Phytoremediation of Engineered Nanoparticles Using Aquatic Plants: Mechanisms and Practical Feasibility

Nanoparticles are defined as those entities having at least one dimension less than 100 nanometers. So-called engineered nanoparticles (ENPs) play important roles in a variety of applications including optics, electronics, pharmaceuticals, and personal care products. Laboratory and field measurements and mathematical models indicate that engineered nanoparticles escape to the environment during manufacture, use, and during sanitary sewer overflows. The majority of released ENPs eventually enter freshwater environments. Aquatic plants represent the base of the aquatic food web; some have been documented to flourish in the presence of significant water pollution. This research shows the feasibility of using green plants for treatment of nanoparticle-affected aquatic ecosystems.

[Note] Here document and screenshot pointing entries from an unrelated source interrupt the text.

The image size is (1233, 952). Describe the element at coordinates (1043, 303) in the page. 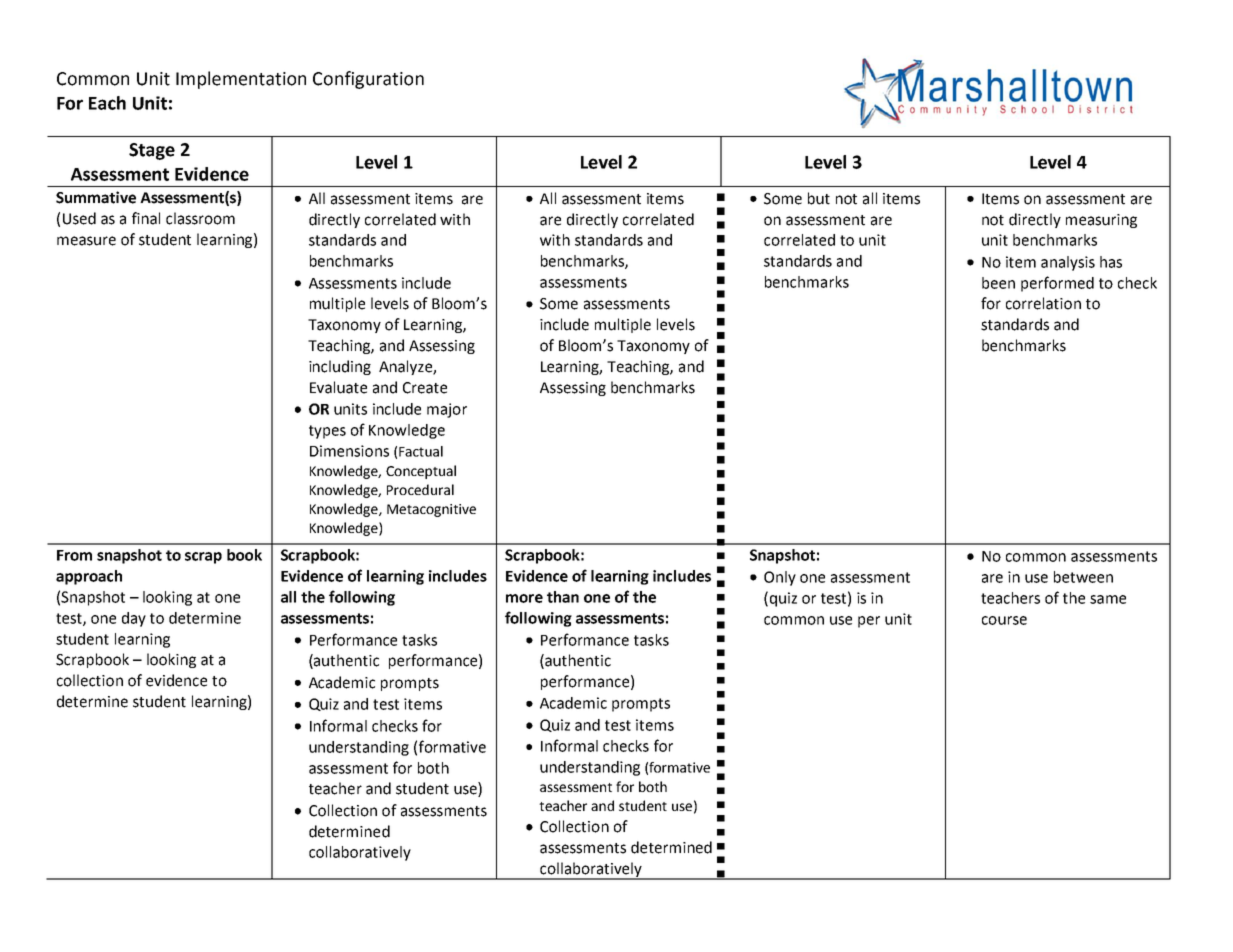

I see `correlation` at that location.
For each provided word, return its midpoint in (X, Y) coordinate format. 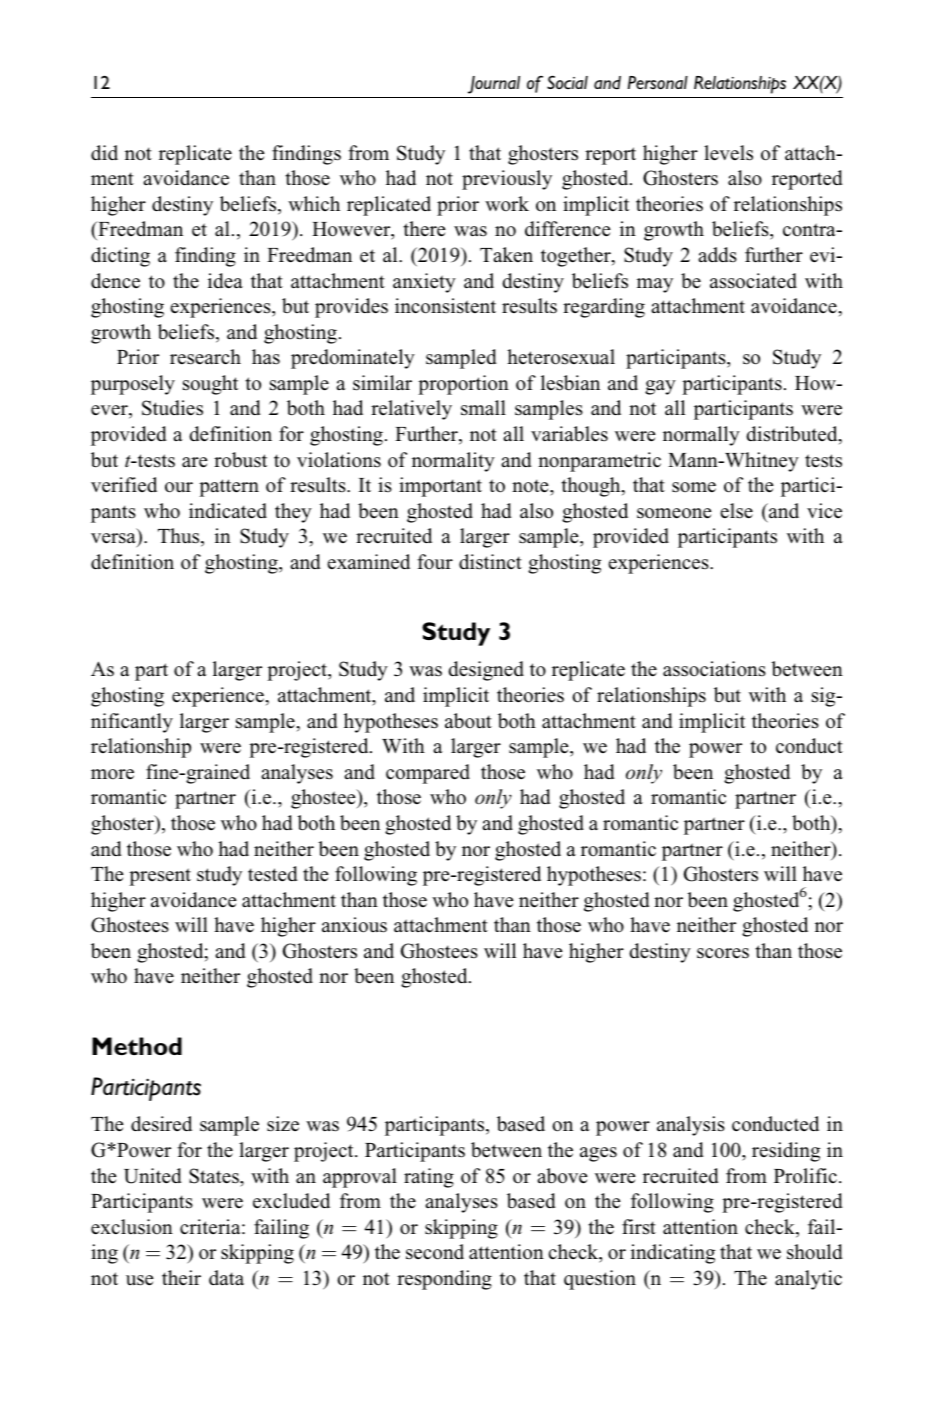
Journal (494, 85)
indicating (673, 1254)
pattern (229, 488)
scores (723, 953)
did (104, 153)
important (440, 487)
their (181, 1277)
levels (728, 153)
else (736, 511)
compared (428, 774)
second (435, 1252)
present (160, 877)
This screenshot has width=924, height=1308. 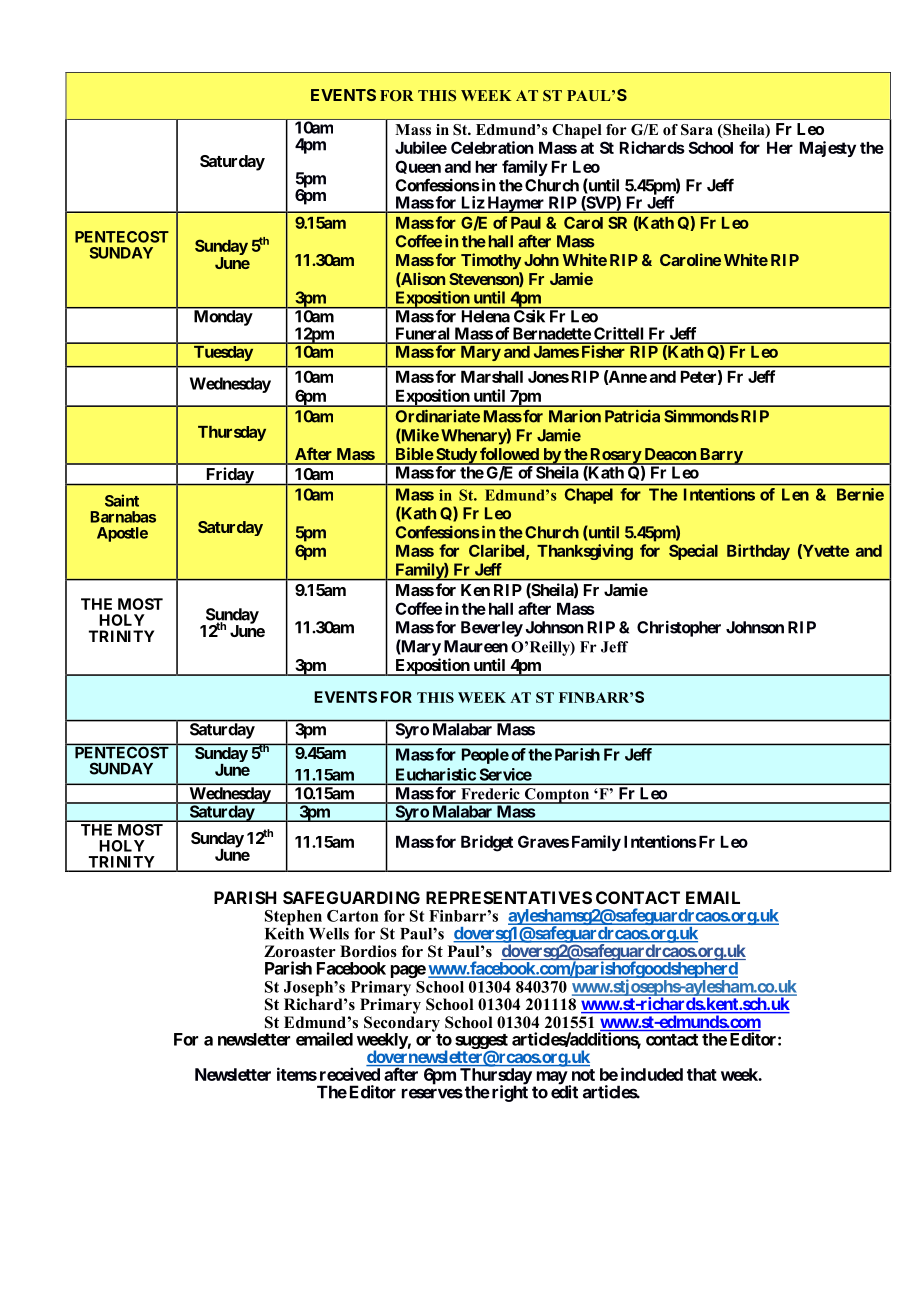 I want to click on Marion, so click(x=575, y=416).
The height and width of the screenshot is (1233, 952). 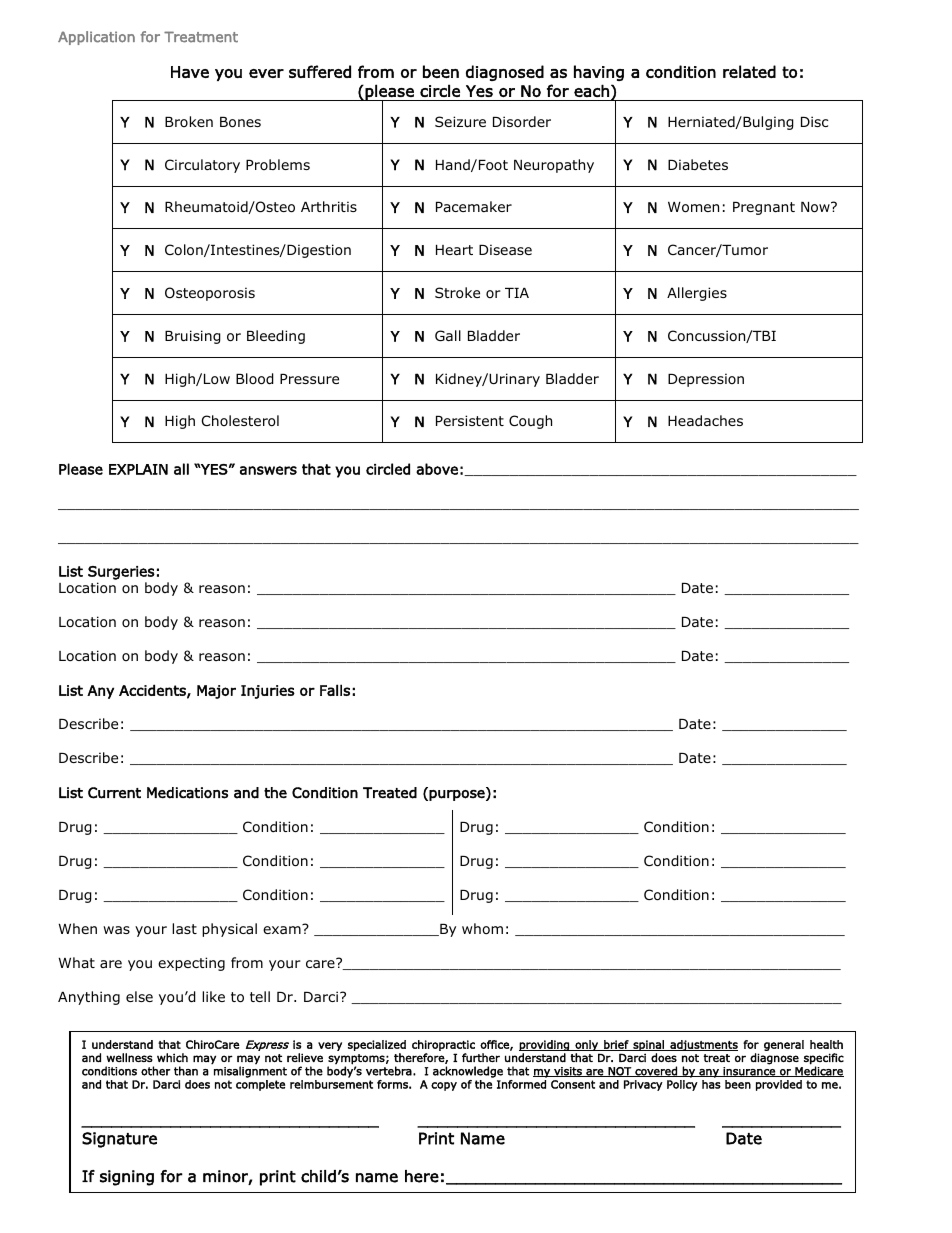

Laboratory-scale constructed wetlands were established and grown with cattails (Typha latifolia) and/or sedge (Carex camosa) in a growth chamber. The constructed wetlands were doped with selected nanoparticles including silver, titanium dioxide, zinc oxide, and others at varying rates. Plants were incubated with the ENPs for a total of 15 weeks. At weeks 1, 2, 5, 10 and 15, tissue was removed from actively growing plants, chemically digested, and analyzed for the content of nanoparticles. Analysis involved transmission electron microscopy and inductively coupled plasma-AES. In addition, plant health was assessed by measuring activities of plant enzymes nitrate reductase, and catalase. Chlorophyll content were also determined at each sampling date. Attempts were made to photograph nanoparticles remaining in water using scanning electron microscopy. This step was carried out to assess whether particles agglomerate (cluster) over time. The findings of the proposed study can provide useful data regarding the ability of common aquatic plants to remediate nanoparticle-contaminated aquatic ecosystems.